PROBLEM DETAILS ▸ Emit only the lines from the line containing "At what coordinates should I click to accomplish: Open the emoji" through the last line of the entries, unchanged.

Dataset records
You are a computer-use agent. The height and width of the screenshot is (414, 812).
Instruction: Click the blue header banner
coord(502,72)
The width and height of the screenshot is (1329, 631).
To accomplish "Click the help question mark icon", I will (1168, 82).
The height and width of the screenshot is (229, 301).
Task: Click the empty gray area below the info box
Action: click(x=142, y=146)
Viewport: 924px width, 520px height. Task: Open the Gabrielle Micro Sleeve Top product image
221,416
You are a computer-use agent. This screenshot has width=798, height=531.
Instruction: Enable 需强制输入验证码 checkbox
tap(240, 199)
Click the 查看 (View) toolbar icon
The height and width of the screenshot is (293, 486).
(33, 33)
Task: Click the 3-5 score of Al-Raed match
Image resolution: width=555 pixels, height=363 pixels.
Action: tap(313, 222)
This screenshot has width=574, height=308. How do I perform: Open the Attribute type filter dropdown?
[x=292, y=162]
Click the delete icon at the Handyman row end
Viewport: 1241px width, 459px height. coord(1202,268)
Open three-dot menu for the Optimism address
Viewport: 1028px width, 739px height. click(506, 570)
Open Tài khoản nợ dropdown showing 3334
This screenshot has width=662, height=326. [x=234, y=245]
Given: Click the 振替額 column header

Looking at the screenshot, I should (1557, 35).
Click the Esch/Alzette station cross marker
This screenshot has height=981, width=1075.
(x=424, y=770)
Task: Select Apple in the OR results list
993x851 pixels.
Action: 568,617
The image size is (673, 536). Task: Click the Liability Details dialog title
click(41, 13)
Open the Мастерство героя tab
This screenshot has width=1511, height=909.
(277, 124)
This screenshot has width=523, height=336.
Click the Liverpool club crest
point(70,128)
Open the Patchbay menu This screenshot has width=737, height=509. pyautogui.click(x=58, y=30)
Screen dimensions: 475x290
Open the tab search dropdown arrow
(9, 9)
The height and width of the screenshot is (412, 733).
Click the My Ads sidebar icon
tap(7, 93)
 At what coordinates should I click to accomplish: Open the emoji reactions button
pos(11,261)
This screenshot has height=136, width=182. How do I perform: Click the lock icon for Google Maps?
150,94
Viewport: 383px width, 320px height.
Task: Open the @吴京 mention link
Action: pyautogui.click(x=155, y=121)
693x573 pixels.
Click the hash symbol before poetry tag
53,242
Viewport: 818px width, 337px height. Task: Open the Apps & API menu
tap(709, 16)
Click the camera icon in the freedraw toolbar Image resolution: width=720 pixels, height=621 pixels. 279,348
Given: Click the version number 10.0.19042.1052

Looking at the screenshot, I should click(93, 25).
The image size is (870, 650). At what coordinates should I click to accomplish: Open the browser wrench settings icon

EXERCISE OUTPUT ▸
 At what coordinates should I click to accomplish: Open the emoji reactions button
pos(11,261)
This screenshot has height=136, width=182. How do I perform: Click the lock icon for Google Maps?
150,94
Viewport: 383px width, 320px height.
Task: Open the @吴京 mention link
Action: pyautogui.click(x=155, y=121)
693x573 pixels.
Click the hash symbol before poetry tag
53,242
Viewport: 818px width, 337px height. Task: Open the Apps & API menu
tap(709, 16)
Click the camera icon in the freedraw toolbar Image resolution: width=720 pixels, height=621 pixels. 279,348
Given: Click the version number 10.0.19042.1052

Looking at the screenshot, I should click(93, 25).
The image size is (870, 650). At what coordinates should I click to accomplish: Open the browser wrench settings icon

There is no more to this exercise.